PLAY RECAP *****************************************************************************************************************************************************************************************************************************************************************************************************************
os1                        : ok=30   changed=18   unreachable=0    failed=0    skipped=3    rescued=0    ignored=0
saravanan30erd commented 3 years ago

@peterzhuamazon It works fine for all the passwords (bcoz mostly its unique) but only admin. I am doing general search and replace using sed for replacing text passwords with its encoded version, this is working fine for all passwords. But for admin password, it replaced some other keywords also named as admin in configuration file thats why we are facing this error.

admin:
  hash: "{{ admin_password }}"
  reserved: true
  backend_roles:
  - "admin"
  description: "admin user"

Now I have fixed the search & replace method by using condition which will exactly match and replace only the password text not any other texts in configuration file.

If it works, you will see the below output.

TASK [centos7/opensearch : Check the opensearch status] ************************************************************
changed: [os1]

TASK [centos7/opensearch : Show the opensearch status] *************************************************************
ok: [os1] => {
    "msg": {
        "active_primary_shards": 2,
        "active_shards": 2,
        "active_shards_percent_as_number": 66.66666666666666,
        "cluster_name": "development-cluster",
        "delayed_unassigned_shards": 0,
        "discovered_master": true,
        "initializing_shards": 0,
        "number_of_data_nodes": 1,
        "number_of_in_flight_fetch": 0,
        "number_of_nodes": 1,
        "number_of_pending_tasks": 0,
        "relocating_shards": 0,
        "status": "yellow",
        "task_max_waiting_in_queue_millis": 0,
        "timed_out": false,
        "unassigned_shards": 1
    }
}
peterzhuamazon commented 3 years ago

{
  "name" : "os1",
  "cluster_name" : "development-cluster",
  "cluster_uuid" : "Gp1jaYZEQQm65LZ1U4DGbA",
  "version" : {
    "distribution" : "opensearch",
    "number" : "1.0.0",
    "build_type" : "tar",
    "build_hash" : "34550c5b17124ddc59458ef774f6b43a086522e3",
    "build_date" : "2021-07-02T23:22:21.383695Z",
    "build_snapshot" : false,
    "lucene_version" : "8.8.2",
    "minimum_wire_compatibility_version" : "6.8.0",
    "minimum_index_compatibility_version" : "6.0.0-beta1"
  },
  "tagline" : "The OpenSearch Project: https://opensearch.org/"
}
    "name": "dashboards1",
    "status": {
        "overall": {
            "icon": "success",
            "nickname": "Looking good",
            "since": "2021-10-13T17:39:25.439Z",
            "state": "green",
            "title": "Green",
            "uiColor": "secondary"
        }

Thanks @saravanan30erd

Working pretty well.
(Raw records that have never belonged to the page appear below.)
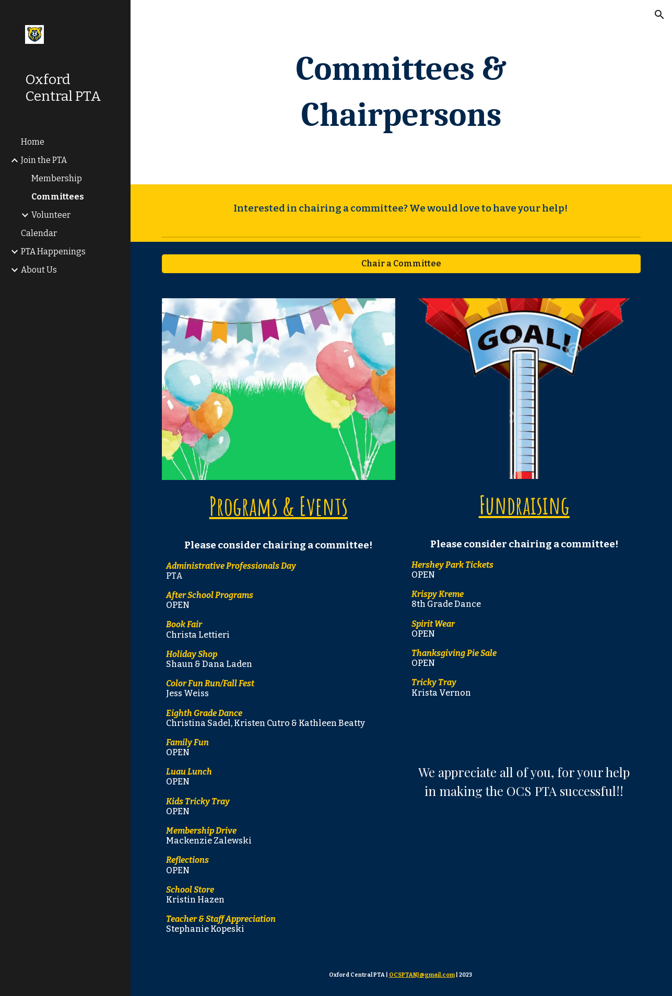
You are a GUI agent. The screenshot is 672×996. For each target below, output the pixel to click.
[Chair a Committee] (401, 263)
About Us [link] (39, 270)
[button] (659, 14)
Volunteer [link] (50, 215)
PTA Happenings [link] (53, 251)
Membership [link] (56, 178)
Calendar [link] (39, 233)
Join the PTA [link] (44, 160)
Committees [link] (57, 197)
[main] (401, 92)
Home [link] (32, 142)
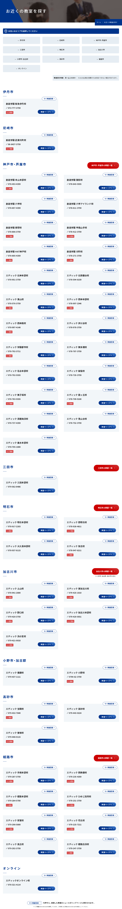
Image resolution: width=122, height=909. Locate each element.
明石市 (62, 49)
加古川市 (101, 49)
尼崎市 (62, 40)
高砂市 (62, 59)
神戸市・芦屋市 (101, 40)
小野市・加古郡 (22, 59)
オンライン (22, 68)
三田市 (22, 49)
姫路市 (101, 59)
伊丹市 (22, 40)
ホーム (99, 22)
Just one more question is there any documentations on sed '/hash: / s'? I am trying to find out the reference but could not.

Thanks.

saravanan30erd commented 3 years ago

@peterzhuamazon

Just one more question is there any documentations on `sed '/hash: / s'`? I am trying to find out the reference but could not.
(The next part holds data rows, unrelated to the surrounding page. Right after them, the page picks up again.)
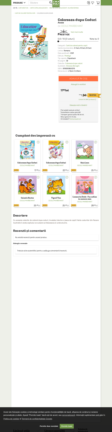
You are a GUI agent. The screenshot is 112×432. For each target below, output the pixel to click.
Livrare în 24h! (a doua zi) (87, 99)
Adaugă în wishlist (78, 84)
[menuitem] (88, 2)
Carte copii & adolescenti (39, 8)
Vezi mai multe (70, 32)
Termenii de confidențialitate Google (37, 419)
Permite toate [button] (66, 426)
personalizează (68, 415)
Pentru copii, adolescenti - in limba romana (64, 8)
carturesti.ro (23, 8)
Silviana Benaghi (72, 66)
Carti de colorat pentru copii (25, 13)
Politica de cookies (11, 419)
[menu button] (20, 2)
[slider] (78, 41)
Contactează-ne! (75, 119)
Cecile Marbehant (72, 26)
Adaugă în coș (78, 78)
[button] (40, 2)
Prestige (67, 56)
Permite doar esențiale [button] (49, 426)
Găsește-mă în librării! (78, 105)
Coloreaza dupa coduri (73, 63)
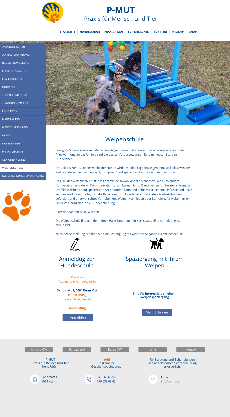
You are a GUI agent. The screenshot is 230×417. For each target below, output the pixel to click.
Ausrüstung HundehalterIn (77, 282)
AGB (107, 360)
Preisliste (77, 277)
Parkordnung (77, 295)
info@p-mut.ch (171, 382)
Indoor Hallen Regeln (77, 299)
https://unix.stackexchange.com/questions/14092/search-and-replace-in-multiple-files-based-on-condition

In sed, you can put a regexp (between /…/) before the s command to only perform the replacement on lines containing that regexp.

peterzhuamazon commented 3 years ago

@peterzhuamazon

Just one more question is there any documentations on `sed '/hash: / s'`? I am trying to find out the reference but could not.
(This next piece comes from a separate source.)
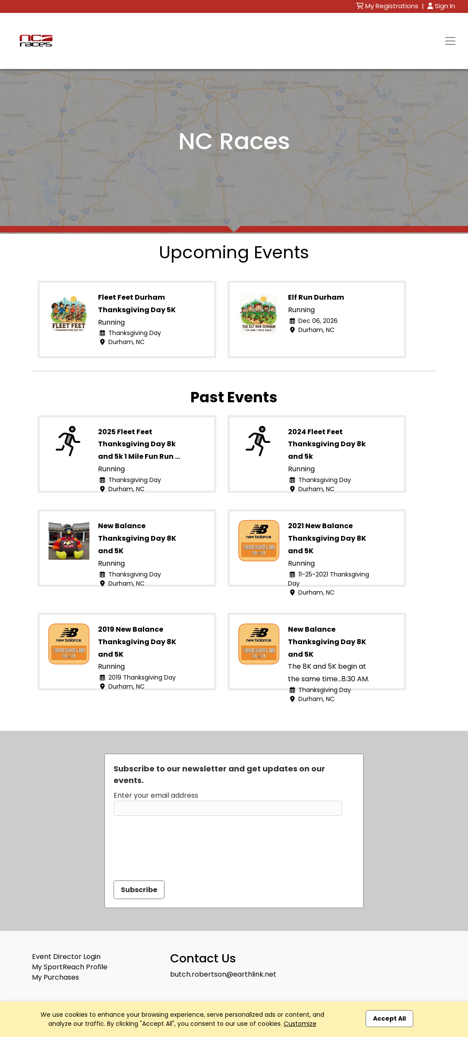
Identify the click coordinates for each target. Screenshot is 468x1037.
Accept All (389, 1018)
https://unix.stackexchange.com/questions/14092/search-and-replace-in-multiple-files-based-on-condition

In sed, you can put a regexp (between /…/) before the s command to only perform the replacement on lines containing that regexp.

Ah, didnt realize it is a regex to replace the line hash:. Thanks. Will merge this PR very soon. Please remember that you need to add a reference in devops repo https://github.com/opensearch-project/opensearch-devops/issues/71

Thanks very much.

saravanan30erd commented 3 years ago

@peterzhuamazon Sure, will add pointer soon.